Your task:
Please output the lines shown below exactly as they appear.

Supplied records:
◇ ◇ ◇ ◇ ◇

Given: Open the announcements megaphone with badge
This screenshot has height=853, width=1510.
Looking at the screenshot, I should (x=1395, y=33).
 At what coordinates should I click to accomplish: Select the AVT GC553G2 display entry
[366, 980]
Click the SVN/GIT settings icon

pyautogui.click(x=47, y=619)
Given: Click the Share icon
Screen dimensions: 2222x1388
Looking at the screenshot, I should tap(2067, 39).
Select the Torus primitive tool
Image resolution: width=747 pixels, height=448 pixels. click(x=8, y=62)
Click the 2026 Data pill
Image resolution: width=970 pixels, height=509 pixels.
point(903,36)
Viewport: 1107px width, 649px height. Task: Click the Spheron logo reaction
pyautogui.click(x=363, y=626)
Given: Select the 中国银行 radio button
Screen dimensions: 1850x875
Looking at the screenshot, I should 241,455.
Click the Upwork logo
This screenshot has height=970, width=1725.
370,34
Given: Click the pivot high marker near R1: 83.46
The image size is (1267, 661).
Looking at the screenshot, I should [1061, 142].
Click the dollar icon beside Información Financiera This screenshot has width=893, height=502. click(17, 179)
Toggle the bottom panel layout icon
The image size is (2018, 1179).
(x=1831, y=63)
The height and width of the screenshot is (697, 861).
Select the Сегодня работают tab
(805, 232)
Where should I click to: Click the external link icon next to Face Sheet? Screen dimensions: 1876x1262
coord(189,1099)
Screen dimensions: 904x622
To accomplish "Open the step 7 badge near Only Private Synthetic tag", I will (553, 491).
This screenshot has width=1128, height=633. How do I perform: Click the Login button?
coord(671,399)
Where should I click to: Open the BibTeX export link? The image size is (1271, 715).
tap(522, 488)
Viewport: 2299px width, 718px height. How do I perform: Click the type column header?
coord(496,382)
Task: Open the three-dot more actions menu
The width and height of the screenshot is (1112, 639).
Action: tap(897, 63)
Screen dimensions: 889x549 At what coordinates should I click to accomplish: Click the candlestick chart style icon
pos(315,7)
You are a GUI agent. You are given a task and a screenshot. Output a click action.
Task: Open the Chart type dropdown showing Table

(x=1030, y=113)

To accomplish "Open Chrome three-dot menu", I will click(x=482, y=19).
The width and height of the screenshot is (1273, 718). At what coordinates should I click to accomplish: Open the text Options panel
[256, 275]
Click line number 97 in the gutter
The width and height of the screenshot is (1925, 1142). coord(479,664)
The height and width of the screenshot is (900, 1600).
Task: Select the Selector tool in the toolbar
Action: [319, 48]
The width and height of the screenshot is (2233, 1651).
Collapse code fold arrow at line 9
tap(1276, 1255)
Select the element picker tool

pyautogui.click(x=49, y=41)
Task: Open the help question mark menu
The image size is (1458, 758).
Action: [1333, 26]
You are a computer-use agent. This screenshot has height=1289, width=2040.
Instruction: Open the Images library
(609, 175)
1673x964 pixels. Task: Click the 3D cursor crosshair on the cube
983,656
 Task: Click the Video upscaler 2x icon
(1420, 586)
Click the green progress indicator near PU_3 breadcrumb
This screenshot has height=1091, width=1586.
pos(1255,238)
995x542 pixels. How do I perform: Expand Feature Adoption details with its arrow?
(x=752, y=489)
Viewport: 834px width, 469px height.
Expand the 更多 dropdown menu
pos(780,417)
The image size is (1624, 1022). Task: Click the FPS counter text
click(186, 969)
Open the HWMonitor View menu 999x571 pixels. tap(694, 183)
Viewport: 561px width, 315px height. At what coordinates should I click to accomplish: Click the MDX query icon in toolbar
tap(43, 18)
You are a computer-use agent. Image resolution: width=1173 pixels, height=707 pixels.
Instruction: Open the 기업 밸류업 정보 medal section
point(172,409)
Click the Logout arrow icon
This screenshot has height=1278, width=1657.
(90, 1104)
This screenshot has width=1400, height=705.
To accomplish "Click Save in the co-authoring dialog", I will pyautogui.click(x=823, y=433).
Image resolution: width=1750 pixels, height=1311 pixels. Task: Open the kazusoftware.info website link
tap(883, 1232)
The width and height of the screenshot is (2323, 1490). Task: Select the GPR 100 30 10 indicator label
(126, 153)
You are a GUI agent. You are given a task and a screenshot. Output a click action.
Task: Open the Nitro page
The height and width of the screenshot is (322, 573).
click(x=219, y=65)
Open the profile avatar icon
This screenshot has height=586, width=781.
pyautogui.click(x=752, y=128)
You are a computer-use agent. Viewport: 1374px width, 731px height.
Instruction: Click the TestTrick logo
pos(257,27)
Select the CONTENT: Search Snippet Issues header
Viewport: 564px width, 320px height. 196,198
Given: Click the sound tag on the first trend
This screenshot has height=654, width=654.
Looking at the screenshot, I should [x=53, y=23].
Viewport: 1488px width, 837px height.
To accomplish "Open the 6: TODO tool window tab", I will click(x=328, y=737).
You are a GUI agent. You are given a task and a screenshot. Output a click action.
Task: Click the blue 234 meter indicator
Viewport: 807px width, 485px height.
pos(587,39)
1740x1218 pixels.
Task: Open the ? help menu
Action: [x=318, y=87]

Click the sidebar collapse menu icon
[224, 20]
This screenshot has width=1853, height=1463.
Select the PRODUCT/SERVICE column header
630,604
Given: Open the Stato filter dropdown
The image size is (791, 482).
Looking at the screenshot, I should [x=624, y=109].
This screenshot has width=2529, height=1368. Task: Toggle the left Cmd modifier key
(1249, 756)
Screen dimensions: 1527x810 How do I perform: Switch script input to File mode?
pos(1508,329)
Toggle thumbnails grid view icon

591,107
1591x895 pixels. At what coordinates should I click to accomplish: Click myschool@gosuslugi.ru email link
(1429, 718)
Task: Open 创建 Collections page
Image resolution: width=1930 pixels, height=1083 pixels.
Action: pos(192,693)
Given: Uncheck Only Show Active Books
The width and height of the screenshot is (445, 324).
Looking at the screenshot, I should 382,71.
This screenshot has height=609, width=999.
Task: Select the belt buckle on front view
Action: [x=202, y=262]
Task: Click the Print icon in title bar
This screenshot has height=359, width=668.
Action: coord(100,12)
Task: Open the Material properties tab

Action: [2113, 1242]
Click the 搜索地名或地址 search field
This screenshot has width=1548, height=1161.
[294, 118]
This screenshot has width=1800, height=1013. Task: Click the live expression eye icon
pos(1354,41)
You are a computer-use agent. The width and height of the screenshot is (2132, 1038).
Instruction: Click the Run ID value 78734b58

◇ ◇ ◇ ◇ ◇

Your solution:
Given: Open the announcements megaphone with badge
This screenshot has height=853, width=1510.
Looking at the screenshot, I should (x=1395, y=33).
 At what coordinates should I click to accomplish: Select the AVT GC553G2 display entry
[366, 980]
Click the SVN/GIT settings icon

pyautogui.click(x=47, y=619)
Given: Click the Share icon
Screen dimensions: 2222x1388
Looking at the screenshot, I should tap(2067, 39).
Select the Torus primitive tool
Image resolution: width=747 pixels, height=448 pixels. click(x=8, y=62)
Click the 2026 Data pill
Image resolution: width=970 pixels, height=509 pixels.
point(903,36)
Viewport: 1107px width, 649px height. Task: Click the Spheron logo reaction
pyautogui.click(x=363, y=626)
Given: Select the 中国银行 radio button
Screen dimensions: 1850x875
Looking at the screenshot, I should 241,455.
Click the Upwork logo
This screenshot has height=970, width=1725.
370,34
Given: Click the pivot high marker near R1: 83.46
The image size is (1267, 661).
Looking at the screenshot, I should [1061, 142].
Click the dollar icon beside Información Financiera This screenshot has width=893, height=502. click(17, 179)
Toggle the bottom panel layout icon
The image size is (2018, 1179).
(x=1831, y=63)
The height and width of the screenshot is (697, 861).
Select the Сегодня работают tab
(805, 232)
Where should I click to: Click the external link icon next to Face Sheet? Screen dimensions: 1876x1262
coord(189,1099)
Screen dimensions: 904x622
To accomplish "Open the step 7 badge near Only Private Synthetic tag", I will (553, 491).
This screenshot has width=1128, height=633. How do I perform: Click the Login button?
coord(671,399)
Where should I click to: Open the BibTeX export link? The image size is (1271, 715).
tap(522, 488)
Viewport: 2299px width, 718px height. How do I perform: Click the type column header?
coord(496,382)
Task: Open the three-dot more actions menu
The width and height of the screenshot is (1112, 639).
Action: tap(897, 63)
Screen dimensions: 889x549 At what coordinates should I click to accomplish: Click the candlestick chart style icon
pos(315,7)
You are a GUI agent. You are given a task and a screenshot. Output a click action.
Task: Open the Chart type dropdown showing Table

(x=1030, y=113)

To accomplish "Open Chrome three-dot menu", I will click(x=482, y=19).
The width and height of the screenshot is (1273, 718). At what coordinates should I click to accomplish: Open the text Options panel
[256, 275]
Click line number 97 in the gutter
The width and height of the screenshot is (1925, 1142). coord(479,664)
The height and width of the screenshot is (900, 1600).
Task: Select the Selector tool in the toolbar
Action: [319, 48]
The width and height of the screenshot is (2233, 1651).
Collapse code fold arrow at line 9
tap(1276, 1255)
Select the element picker tool

pyautogui.click(x=49, y=41)
Task: Open the help question mark menu
The image size is (1458, 758).
Action: [1333, 26]
You are a computer-use agent. This screenshot has height=1289, width=2040.
Instruction: Open the Images library
(609, 175)
1673x964 pixels. Task: Click the 3D cursor crosshair on the cube
983,656
 Task: Click the Video upscaler 2x icon
(1420, 586)
Click the green progress indicator near PU_3 breadcrumb
This screenshot has height=1091, width=1586.
pos(1255,238)
995x542 pixels. How do I perform: Expand Feature Adoption details with its arrow?
(x=752, y=489)
Viewport: 834px width, 469px height.
Expand the 更多 dropdown menu
pos(780,417)
The image size is (1624, 1022). Task: Click the FPS counter text
click(186, 969)
Open the HWMonitor View menu 999x571 pixels. tap(694, 183)
Viewport: 561px width, 315px height. At what coordinates should I click to accomplish: Click the MDX query icon in toolbar
tap(43, 18)
You are a computer-use agent. Image resolution: width=1173 pixels, height=707 pixels.
Instruction: Open the 기업 밸류업 정보 medal section
point(172,409)
Click the Logout arrow icon
This screenshot has height=1278, width=1657.
(90, 1104)
This screenshot has width=1400, height=705.
To accomplish "Click Save in the co-authoring dialog", I will pyautogui.click(x=823, y=433).
Image resolution: width=1750 pixels, height=1311 pixels. Task: Open the kazusoftware.info website link
tap(883, 1232)
The width and height of the screenshot is (2323, 1490). Task: Select the GPR 100 30 10 indicator label
(126, 153)
You are a GUI agent. You are given a task and a screenshot. Output a click action.
Task: Open the Nitro page
The height and width of the screenshot is (322, 573).
click(x=219, y=65)
Open the profile avatar icon
This screenshot has height=586, width=781.
pyautogui.click(x=752, y=128)
You are a computer-use agent. Viewport: 1374px width, 731px height.
Instruction: Click the TestTrick logo
pos(257,27)
Select the CONTENT: Search Snippet Issues header
Viewport: 564px width, 320px height. 196,198
Given: Click the sound tag on the first trend
This screenshot has height=654, width=654.
Looking at the screenshot, I should [x=53, y=23].
Viewport: 1488px width, 837px height.
To accomplish "Open the 6: TODO tool window tab", I will click(x=328, y=737).
You are a GUI agent. You are given a task and a screenshot. Output a click action.
Task: Click the blue 234 meter indicator
Viewport: 807px width, 485px height.
pos(587,39)
1740x1218 pixels.
Task: Open the ? help menu
Action: [x=318, y=87]

Click the sidebar collapse menu icon
[224, 20]
This screenshot has width=1853, height=1463.
Select the PRODUCT/SERVICE column header
630,604
Given: Open the Stato filter dropdown
The image size is (791, 482).
Looking at the screenshot, I should [x=624, y=109].
This screenshot has width=2529, height=1368. Task: Toggle the left Cmd modifier key
(1249, 756)
Screen dimensions: 1527x810 How do I perform: Switch script input to File mode?
pos(1508,329)
Toggle thumbnails grid view icon

591,107
1591x895 pixels. At what coordinates should I click to accomplish: Click myschool@gosuslugi.ru email link
(1429, 718)
Task: Open 创建 Collections page
Image resolution: width=1930 pixels, height=1083 pixels.
Action: pos(192,693)
Given: Uncheck Only Show Active Books
The width and height of the screenshot is (445, 324).
Looking at the screenshot, I should 382,71.
This screenshot has height=609, width=999.
Task: Select the belt buckle on front view
Action: [x=202, y=262]
Task: Click the Print icon in title bar
This screenshot has height=359, width=668.
Action: coord(100,12)
Task: Open the Material properties tab

Action: [2113, 1242]
Click the 搜索地名或地址 search field
This screenshot has width=1548, height=1161.
[294, 118]
This screenshot has width=1800, height=1013. Task: Click the live expression eye icon
pos(1354,41)
You are a computer-use agent. The width and height of the screenshot is (2132, 1038).
Instruction: Click the Run ID value 78734b58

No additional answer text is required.